20 Ekim 2017 Cuma



Tılsımlı Gömlekler - Şehzade Gömlekleri


nazanss.blogspot.com





Şehzade gömleklerini bilir misiniz?
Özel olduklarını, sihirlerinin olduğunu, tılsımlarla bezendiğini, dualarla okunduğunu, merasimlerle giyinildiğini bilir misiniz?

Tılsımlı gömleklerin şifrelerinin olduğunu da duydunuz mu?

Ben duydum. Evet, bu gömleklerin şifreleri varmış.

Topkapı Şifresi

Kitabını yazmak için tabiri caizse defalarca Topkapı Sarayına gittiğim için orada gördüklerim her seferinde beni şaşkınlığa terk ettiği için bende o zaman öğrendim.

Bir zamanlar duymuştum ama kulağımın dibinden teyet geçmiş olmalı ki bende kalıcı bir iz bırakmamış. Meğerse kalıcı iz bırakması lazımmış.

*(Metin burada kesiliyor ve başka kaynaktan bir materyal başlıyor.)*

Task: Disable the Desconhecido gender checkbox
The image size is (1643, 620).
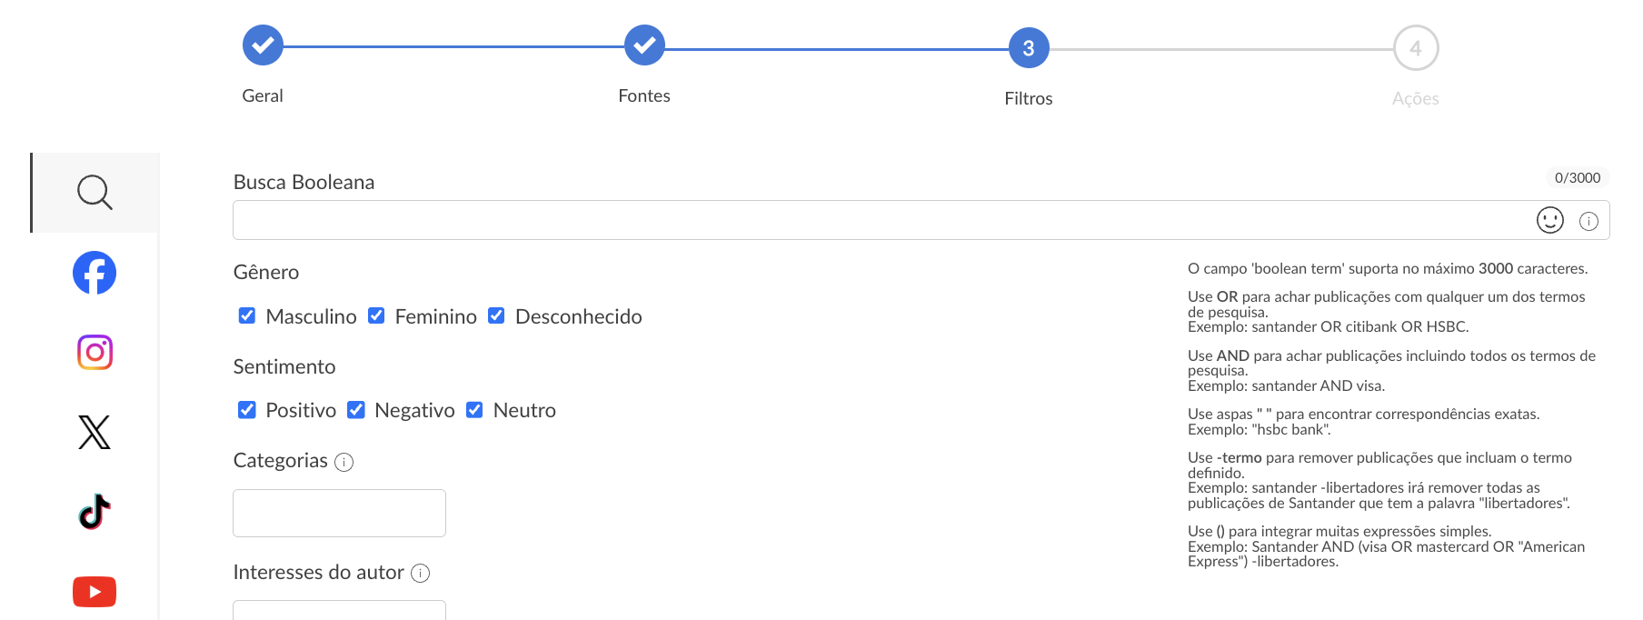Action: (x=496, y=315)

Bakın önce bildiklerimi bir paylaşayım sonrada devam ederiz.

Tılsımlı sultan gömlekleri, ayet ve duaları tespit eden bir âlim,
İşe başlamak için eşref saatini hesaplayan müneccim ve sonunda gömleği bezeyen nakkaşların ortak ürünü.

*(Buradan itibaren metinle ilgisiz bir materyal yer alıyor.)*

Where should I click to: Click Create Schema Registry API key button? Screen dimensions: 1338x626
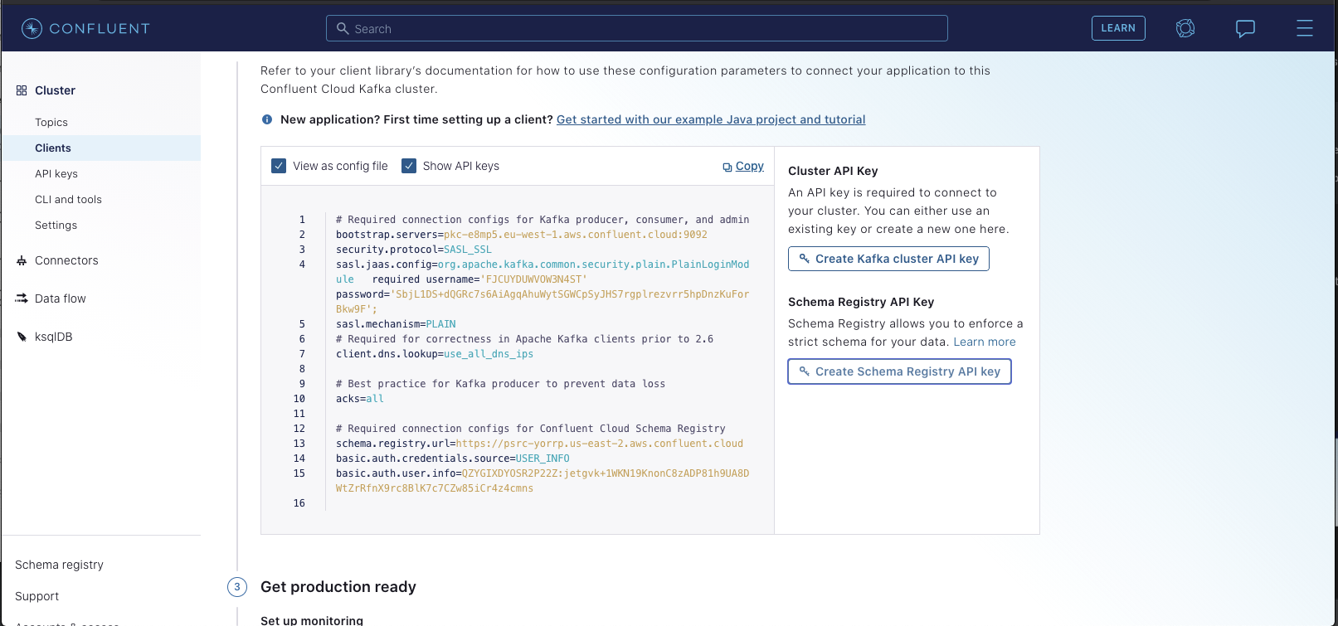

Kumaşlar çoğunlukla o zamanki adıyla ‘tonguzlu’ olan Denizli’den saraya getiriliyor.

Denizli’nin kaliteli pamuğundan dokunan bezler, iç giyimi olarak tasarlanan tılsımlı gömlekler için bire bir.

Hattatların kâğıdı terbiye etmek için kullandığı ‘aharlama’ yöntemiyle yazıya elverişli hale getirilen kumaşlar, nakkaşlar atölyesinde işlenmiş.

Bir gömlek üzerinde 3–4 yıl uğraşan hattatlar için meçhul kahramanlar yakıştırması yerinde olur; Çünkü gömleklerin pek azında kimin tarafından yapıldığı yazılı.

Gömleklerin üzerine celi, sülüs, kufi yazıyla işlenen ayetler ve dualar kare, yıldız gibi geometrik şekillerin ya da Kadem-i Saadet, Süleyman mührü, Zülfikar, lale gibi anlamlı motiflerin içine yazılmış.

15 – 20. yy arasında hazırlanan padişah giysilerini içeren saray koleksiyonun da peygamber efendimizin nübüvvet mührü, hilye-i şerif ve O’nun için yazılan kaside-i bürde’yle bezenmiş 4 gömlek yer alıyor ancak diğer gömlekler üzerinde de yine peygamberimize ait Kadem-i Saadet ve Nalın-ı Saadet motifleri kullanılmış.

Tılsımlı gömlekler üzerinde iki motif ise Hz. Ali’nin ucu çatallı kılıcı ‘Zülfikar’ ve çoğunlukla Musevi inancı ile bağdaştırılan Süleyman mührü, gömleklerde Süleyman mührünün saltanatın ebediyetini temsilen kullanıldığını ve Allah, Hz. Muhammed ve Hz. Ali isimlerinin çoğunlukla bir arada anıldığı tespit olunmuş.

Ben her yazımda söylüyorum. Ben bilinmeyenlere karşı çok ilgiliyim. Bilinenler zaten kolay. Tılsımlı gömlekler. Nedir bunlar dedik. Yukarıda yazılanları okuduk. Biraz daha bilgi edinmek istedim. Ciddi derede önemli bir konu çünkü… Hatta gazeteci arkadaşlarımdan edindiğim bilgiye göre dünyanın birçok yerindeki ilim adamları da şimdi bu gömleklerin şifresini öğrenmek istiyorlarmış. Onlar öğrenmeden bizlerin öğrenmesi lazım.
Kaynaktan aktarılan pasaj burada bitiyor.